RECORDS SUPPLIED:
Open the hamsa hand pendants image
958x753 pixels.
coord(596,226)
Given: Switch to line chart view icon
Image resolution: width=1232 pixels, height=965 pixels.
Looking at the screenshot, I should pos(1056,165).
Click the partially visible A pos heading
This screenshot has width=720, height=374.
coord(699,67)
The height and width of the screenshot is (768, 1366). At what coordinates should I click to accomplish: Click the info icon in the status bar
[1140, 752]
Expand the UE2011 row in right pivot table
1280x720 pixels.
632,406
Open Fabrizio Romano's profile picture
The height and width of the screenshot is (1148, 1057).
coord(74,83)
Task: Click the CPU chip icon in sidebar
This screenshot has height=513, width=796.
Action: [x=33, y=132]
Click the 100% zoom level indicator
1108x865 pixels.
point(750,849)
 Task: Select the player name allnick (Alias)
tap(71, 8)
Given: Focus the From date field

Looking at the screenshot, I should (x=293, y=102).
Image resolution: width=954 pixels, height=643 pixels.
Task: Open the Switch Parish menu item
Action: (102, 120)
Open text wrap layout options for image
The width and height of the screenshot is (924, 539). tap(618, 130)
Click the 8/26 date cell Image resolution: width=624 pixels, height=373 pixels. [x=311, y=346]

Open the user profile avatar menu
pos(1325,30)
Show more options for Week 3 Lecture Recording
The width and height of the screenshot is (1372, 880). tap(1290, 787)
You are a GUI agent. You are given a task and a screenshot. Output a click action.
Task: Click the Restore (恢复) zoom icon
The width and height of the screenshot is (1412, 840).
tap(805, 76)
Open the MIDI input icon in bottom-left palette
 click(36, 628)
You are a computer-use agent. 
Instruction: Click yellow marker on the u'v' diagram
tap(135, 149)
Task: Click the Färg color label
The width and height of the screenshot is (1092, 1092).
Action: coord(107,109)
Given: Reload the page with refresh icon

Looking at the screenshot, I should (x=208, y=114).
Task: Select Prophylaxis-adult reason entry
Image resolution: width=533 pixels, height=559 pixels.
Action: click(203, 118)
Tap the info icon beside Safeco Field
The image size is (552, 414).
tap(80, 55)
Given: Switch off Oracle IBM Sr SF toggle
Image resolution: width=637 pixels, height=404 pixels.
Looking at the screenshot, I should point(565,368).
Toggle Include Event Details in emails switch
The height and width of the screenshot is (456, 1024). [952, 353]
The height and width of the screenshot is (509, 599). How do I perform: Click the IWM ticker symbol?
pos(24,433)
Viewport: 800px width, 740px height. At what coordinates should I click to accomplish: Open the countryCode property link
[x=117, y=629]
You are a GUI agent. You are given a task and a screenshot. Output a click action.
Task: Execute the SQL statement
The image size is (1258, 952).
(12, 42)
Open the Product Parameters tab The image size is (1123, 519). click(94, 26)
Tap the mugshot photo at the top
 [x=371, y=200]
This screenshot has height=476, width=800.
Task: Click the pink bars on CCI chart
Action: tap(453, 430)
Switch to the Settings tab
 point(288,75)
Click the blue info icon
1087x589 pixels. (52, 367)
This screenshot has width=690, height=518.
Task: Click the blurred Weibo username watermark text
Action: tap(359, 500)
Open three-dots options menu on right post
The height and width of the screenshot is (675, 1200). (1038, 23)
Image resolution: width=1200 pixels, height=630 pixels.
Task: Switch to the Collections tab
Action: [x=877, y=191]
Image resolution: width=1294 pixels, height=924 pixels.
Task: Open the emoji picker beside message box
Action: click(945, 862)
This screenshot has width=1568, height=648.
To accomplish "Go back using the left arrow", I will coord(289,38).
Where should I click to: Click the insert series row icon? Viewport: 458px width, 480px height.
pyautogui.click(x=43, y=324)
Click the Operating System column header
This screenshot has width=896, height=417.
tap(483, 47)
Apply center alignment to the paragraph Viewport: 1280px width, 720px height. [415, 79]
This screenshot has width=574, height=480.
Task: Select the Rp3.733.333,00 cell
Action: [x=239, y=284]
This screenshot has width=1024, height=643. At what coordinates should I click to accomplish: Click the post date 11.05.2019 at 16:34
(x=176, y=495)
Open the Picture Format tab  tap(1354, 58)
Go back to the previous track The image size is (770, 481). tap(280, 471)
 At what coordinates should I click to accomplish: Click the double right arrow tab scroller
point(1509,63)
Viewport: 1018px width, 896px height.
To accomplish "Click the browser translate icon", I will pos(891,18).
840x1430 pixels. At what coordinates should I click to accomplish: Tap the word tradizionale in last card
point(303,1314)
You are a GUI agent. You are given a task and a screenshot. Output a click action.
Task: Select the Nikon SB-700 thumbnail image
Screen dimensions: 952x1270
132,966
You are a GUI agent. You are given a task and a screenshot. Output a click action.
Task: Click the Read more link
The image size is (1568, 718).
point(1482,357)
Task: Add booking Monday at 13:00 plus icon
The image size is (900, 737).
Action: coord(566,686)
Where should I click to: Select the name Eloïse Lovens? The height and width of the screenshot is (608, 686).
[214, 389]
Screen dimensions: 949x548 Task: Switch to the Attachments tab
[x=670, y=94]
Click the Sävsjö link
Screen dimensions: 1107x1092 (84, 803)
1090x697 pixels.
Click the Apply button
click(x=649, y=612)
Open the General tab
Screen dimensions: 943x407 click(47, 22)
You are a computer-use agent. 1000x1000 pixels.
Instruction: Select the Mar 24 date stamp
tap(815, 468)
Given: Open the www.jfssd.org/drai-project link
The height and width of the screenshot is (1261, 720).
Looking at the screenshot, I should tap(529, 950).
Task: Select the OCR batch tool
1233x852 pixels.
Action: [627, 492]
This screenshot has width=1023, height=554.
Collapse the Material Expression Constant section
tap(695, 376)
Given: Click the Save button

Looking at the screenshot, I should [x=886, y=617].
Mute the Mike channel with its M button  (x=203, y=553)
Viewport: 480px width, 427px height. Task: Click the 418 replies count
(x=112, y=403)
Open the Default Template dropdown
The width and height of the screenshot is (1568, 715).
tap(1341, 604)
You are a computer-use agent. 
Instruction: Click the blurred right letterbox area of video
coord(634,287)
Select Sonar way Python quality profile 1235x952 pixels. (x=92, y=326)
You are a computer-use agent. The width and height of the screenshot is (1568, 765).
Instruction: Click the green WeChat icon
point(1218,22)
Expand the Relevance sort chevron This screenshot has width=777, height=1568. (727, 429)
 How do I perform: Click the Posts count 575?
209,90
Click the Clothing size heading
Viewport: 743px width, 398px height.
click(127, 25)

TASK INSTRUCTIONS:
Return the full listing. Keep each line exactly as it stands.

SOLUTION FOR THIS EXERCISE:
Open the hamsa hand pendants image
958x753 pixels.
coord(596,226)
Given: Switch to line chart view icon
Image resolution: width=1232 pixels, height=965 pixels.
Looking at the screenshot, I should pos(1056,165).
Click the partially visible A pos heading
This screenshot has width=720, height=374.
coord(699,67)
The height and width of the screenshot is (768, 1366). At what coordinates should I click to accomplish: Click the info icon in the status bar
[1140, 752]
Expand the UE2011 row in right pivot table
1280x720 pixels.
632,406
Open Fabrizio Romano's profile picture
The height and width of the screenshot is (1148, 1057).
coord(74,83)
Task: Click the CPU chip icon in sidebar
This screenshot has height=513, width=796.
Action: [x=33, y=132]
Click the 100% zoom level indicator
1108x865 pixels.
point(750,849)
 Task: Select the player name allnick (Alias)
tap(71, 8)
Given: Focus the From date field

Looking at the screenshot, I should (x=293, y=102).
Image resolution: width=954 pixels, height=643 pixels.
Task: Open the Switch Parish menu item
Action: (102, 120)
Open text wrap layout options for image
The width and height of the screenshot is (924, 539). tap(618, 130)
Click the 8/26 date cell Image resolution: width=624 pixels, height=373 pixels. [x=311, y=346]

Open the user profile avatar menu
pos(1325,30)
Show more options for Week 3 Lecture Recording
The width and height of the screenshot is (1372, 880). tap(1290, 787)
You are a GUI agent. You are given a task and a screenshot. Output a click action.
Task: Click the Restore (恢复) zoom icon
The width and height of the screenshot is (1412, 840).
tap(805, 76)
Open the MIDI input icon in bottom-left palette
 click(36, 628)
You are a computer-use agent. 
Instruction: Click yellow marker on the u'v' diagram
tap(135, 149)
Task: Click the Färg color label
The width and height of the screenshot is (1092, 1092).
Action: coord(107,109)
Given: Reload the page with refresh icon

Looking at the screenshot, I should (x=208, y=114).
Task: Select Prophylaxis-adult reason entry
Image resolution: width=533 pixels, height=559 pixels.
Action: click(203, 118)
Tap the info icon beside Safeco Field
The image size is (552, 414).
tap(80, 55)
Given: Switch off Oracle IBM Sr SF toggle
Image resolution: width=637 pixels, height=404 pixels.
Looking at the screenshot, I should point(565,368).
Toggle Include Event Details in emails switch
The height and width of the screenshot is (456, 1024). [952, 353]
The height and width of the screenshot is (509, 599). How do I perform: Click the IWM ticker symbol?
pos(24,433)
Viewport: 800px width, 740px height. At what coordinates should I click to accomplish: Open the countryCode property link
[x=117, y=629]
You are a GUI agent. You are given a task and a screenshot. Output a click action.
Task: Execute the SQL statement
The image size is (1258, 952).
(12, 42)
Open the Product Parameters tab The image size is (1123, 519). click(94, 26)
Tap the mugshot photo at the top
 [x=371, y=200]
This screenshot has height=476, width=800.
Task: Click the pink bars on CCI chart
Action: tap(453, 430)
Switch to the Settings tab
 point(288,75)
Click the blue info icon
1087x589 pixels. (52, 367)
This screenshot has width=690, height=518.
Task: Click the blurred Weibo username watermark text
Action: tap(359, 500)
Open three-dots options menu on right post
The height and width of the screenshot is (675, 1200). (1038, 23)
Image resolution: width=1200 pixels, height=630 pixels.
Task: Switch to the Collections tab
Action: [x=877, y=191]
Image resolution: width=1294 pixels, height=924 pixels.
Task: Open the emoji picker beside message box
Action: click(945, 862)
This screenshot has width=1568, height=648.
To accomplish "Go back using the left arrow", I will coord(289,38).
Where should I click to: Click the insert series row icon? Viewport: 458px width, 480px height.
pyautogui.click(x=43, y=324)
Click the Operating System column header
This screenshot has width=896, height=417.
tap(483, 47)
Apply center alignment to the paragraph Viewport: 1280px width, 720px height. [415, 79]
This screenshot has width=574, height=480.
Task: Select the Rp3.733.333,00 cell
Action: [x=239, y=284]
This screenshot has width=1024, height=643. At what coordinates should I click to accomplish: Click the post date 11.05.2019 at 16:34
(x=176, y=495)
Open the Picture Format tab  tap(1354, 58)
Go back to the previous track The image size is (770, 481). tap(280, 471)
 At what coordinates should I click to accomplish: Click the double right arrow tab scroller
point(1509,63)
Viewport: 1018px width, 896px height.
To accomplish "Click the browser translate icon", I will pos(891,18).
840x1430 pixels. At what coordinates should I click to accomplish: Tap the word tradizionale in last card
point(303,1314)
You are a GUI agent. You are given a task and a screenshot. Output a click action.
Task: Select the Nikon SB-700 thumbnail image
Screen dimensions: 952x1270
132,966
You are a GUI agent. You are given a task and a screenshot. Output a click action.
Task: Click the Read more link
The image size is (1568, 718).
point(1482,357)
Task: Add booking Monday at 13:00 plus icon
The image size is (900, 737).
Action: coord(566,686)
Where should I click to: Select the name Eloïse Lovens? The height and width of the screenshot is (608, 686).
[214, 389]
Screen dimensions: 949x548 Task: Switch to the Attachments tab
[x=670, y=94]
Click the Sävsjö link
Screen dimensions: 1107x1092 (84, 803)
1090x697 pixels.
Click the Apply button
click(x=649, y=612)
Open the General tab
Screen dimensions: 943x407 click(47, 22)
You are a computer-use agent. 1000x1000 pixels.
Instruction: Select the Mar 24 date stamp
tap(815, 468)
Given: Open the www.jfssd.org/drai-project link
The height and width of the screenshot is (1261, 720).
Looking at the screenshot, I should tap(529, 950).
Task: Select the OCR batch tool
1233x852 pixels.
Action: [627, 492]
This screenshot has width=1023, height=554.
Collapse the Material Expression Constant section
tap(695, 376)
Given: Click the Save button

Looking at the screenshot, I should [x=886, y=617].
Mute the Mike channel with its M button  (x=203, y=553)
Viewport: 480px width, 427px height. Task: Click the 418 replies count
(x=112, y=403)
Open the Default Template dropdown
The width and height of the screenshot is (1568, 715).
tap(1341, 604)
You are a computer-use agent. 
Instruction: Click the blurred right letterbox area of video
coord(634,287)
Select Sonar way Python quality profile 1235x952 pixels. (x=92, y=326)
You are a computer-use agent. The width and height of the screenshot is (1568, 765).
Instruction: Click the green WeChat icon
point(1218,22)
Expand the Relevance sort chevron This screenshot has width=777, height=1568. (727, 429)
 How do I perform: Click the Posts count 575?
209,90
Click the Clothing size heading
Viewport: 743px width, 398px height.
click(127, 25)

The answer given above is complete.